■ **Problem to solve**: All lines in the records that carry the string "team" are to be shown.

■ **Input for this task**:
------------------------------------------------
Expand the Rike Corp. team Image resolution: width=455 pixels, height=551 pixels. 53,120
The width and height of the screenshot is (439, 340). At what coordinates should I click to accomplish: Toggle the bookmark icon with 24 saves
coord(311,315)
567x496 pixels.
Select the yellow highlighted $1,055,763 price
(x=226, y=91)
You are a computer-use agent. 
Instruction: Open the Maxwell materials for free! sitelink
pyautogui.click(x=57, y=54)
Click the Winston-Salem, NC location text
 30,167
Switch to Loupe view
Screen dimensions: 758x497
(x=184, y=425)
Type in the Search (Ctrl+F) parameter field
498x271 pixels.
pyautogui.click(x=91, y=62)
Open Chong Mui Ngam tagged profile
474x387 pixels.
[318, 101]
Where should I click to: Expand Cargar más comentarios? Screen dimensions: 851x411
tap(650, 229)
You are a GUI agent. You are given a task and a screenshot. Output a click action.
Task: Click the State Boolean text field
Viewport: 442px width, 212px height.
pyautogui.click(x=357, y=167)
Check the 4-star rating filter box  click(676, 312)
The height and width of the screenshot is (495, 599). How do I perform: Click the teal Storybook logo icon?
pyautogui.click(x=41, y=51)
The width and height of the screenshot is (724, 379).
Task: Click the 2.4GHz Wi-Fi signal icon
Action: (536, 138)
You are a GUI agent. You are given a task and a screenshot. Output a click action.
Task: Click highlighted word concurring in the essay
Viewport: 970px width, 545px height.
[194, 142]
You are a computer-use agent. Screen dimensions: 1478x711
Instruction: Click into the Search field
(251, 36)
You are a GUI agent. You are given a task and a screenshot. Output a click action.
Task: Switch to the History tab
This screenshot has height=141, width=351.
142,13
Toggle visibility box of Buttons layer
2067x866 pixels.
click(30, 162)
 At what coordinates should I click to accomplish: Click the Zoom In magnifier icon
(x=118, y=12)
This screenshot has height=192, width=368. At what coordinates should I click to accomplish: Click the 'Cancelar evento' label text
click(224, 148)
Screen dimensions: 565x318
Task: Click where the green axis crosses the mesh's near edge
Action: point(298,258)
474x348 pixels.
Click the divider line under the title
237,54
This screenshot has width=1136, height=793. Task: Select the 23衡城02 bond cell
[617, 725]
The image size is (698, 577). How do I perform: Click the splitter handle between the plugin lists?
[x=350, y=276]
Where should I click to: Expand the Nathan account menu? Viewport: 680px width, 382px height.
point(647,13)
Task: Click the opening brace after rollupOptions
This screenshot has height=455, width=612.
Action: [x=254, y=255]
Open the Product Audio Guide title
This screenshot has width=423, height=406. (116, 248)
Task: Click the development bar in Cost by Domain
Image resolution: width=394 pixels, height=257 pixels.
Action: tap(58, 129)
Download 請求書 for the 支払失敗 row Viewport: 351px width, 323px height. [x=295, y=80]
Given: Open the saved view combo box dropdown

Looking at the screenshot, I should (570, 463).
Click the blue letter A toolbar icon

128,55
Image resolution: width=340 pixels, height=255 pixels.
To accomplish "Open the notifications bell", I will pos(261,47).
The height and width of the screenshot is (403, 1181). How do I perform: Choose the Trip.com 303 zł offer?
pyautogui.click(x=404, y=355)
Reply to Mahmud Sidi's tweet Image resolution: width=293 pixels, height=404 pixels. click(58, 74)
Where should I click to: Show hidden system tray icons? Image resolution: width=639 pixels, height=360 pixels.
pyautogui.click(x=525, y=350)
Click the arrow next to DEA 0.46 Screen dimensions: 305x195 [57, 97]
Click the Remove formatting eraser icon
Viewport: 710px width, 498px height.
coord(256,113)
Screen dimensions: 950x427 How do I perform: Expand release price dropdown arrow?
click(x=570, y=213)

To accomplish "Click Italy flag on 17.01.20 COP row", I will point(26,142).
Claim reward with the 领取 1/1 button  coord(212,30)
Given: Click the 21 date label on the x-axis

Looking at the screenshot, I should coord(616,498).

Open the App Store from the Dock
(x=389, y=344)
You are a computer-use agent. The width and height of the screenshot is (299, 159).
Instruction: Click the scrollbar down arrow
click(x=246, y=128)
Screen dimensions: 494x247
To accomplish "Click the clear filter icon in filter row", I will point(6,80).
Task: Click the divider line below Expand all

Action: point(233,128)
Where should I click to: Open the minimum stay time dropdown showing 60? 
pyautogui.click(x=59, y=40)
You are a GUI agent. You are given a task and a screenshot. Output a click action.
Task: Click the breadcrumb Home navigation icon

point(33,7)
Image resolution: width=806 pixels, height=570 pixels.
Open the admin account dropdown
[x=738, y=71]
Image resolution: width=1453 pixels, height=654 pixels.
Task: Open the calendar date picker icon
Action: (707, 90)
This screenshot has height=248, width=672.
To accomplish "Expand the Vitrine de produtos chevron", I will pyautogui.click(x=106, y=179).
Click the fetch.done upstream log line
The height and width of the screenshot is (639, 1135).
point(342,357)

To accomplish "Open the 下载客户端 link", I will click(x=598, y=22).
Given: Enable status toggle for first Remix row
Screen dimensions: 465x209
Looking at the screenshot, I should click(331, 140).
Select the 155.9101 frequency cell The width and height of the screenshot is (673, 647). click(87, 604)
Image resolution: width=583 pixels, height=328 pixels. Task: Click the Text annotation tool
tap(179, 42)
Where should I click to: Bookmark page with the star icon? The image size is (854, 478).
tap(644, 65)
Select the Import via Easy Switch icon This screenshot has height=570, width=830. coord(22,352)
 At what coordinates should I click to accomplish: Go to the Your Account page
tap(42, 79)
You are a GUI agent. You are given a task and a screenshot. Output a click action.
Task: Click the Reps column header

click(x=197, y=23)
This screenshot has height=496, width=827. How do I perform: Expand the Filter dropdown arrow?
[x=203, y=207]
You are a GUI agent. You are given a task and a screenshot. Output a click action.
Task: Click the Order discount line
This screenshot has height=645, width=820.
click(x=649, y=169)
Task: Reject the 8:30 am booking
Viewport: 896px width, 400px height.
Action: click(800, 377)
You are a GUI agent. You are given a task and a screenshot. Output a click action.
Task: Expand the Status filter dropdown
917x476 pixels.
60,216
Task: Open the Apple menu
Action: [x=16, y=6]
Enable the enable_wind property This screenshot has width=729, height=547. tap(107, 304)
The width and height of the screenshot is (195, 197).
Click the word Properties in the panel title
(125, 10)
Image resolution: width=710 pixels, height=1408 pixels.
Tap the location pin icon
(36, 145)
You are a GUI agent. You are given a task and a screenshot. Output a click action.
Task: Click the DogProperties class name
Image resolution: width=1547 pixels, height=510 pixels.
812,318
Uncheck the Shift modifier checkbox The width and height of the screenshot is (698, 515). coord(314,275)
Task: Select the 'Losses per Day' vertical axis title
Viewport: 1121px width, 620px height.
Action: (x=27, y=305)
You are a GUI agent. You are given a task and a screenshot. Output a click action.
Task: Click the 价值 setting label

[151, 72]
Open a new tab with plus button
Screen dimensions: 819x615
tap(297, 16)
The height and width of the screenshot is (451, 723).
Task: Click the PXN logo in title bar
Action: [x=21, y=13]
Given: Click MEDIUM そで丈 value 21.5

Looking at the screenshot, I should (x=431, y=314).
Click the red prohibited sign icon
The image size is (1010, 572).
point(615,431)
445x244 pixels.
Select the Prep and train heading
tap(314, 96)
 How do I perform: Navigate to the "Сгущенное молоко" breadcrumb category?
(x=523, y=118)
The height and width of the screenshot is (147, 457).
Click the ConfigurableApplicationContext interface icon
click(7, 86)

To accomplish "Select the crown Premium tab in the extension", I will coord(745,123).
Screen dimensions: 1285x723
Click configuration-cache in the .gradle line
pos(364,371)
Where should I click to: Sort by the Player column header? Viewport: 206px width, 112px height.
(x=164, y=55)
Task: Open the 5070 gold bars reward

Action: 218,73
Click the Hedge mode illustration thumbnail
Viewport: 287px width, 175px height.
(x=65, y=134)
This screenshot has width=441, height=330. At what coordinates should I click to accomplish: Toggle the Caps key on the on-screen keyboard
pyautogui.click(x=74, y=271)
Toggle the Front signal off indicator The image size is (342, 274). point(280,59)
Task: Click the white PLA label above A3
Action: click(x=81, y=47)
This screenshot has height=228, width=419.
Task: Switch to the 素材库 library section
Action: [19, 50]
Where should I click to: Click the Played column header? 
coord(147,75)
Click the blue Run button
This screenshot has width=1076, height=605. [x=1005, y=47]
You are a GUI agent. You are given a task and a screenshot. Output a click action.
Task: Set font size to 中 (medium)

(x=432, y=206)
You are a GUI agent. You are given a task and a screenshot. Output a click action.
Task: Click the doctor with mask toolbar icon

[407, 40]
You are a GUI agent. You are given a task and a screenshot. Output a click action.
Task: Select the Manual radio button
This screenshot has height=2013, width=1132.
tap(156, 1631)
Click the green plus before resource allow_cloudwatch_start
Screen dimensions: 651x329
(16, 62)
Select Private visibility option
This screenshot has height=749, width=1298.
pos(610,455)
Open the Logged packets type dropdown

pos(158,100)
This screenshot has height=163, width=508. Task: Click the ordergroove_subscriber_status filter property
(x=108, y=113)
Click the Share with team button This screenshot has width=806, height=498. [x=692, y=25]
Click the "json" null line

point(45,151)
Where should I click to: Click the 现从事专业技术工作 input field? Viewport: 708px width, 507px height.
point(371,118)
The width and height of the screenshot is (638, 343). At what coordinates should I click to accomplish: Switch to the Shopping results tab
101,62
------------------------------------------------
■ **Result of this task**:
Expand the Rike Corp. team Image resolution: width=455 pixels, height=551 pixels. 53,120
Click the Share with team button This screenshot has width=806, height=498. [x=692, y=25]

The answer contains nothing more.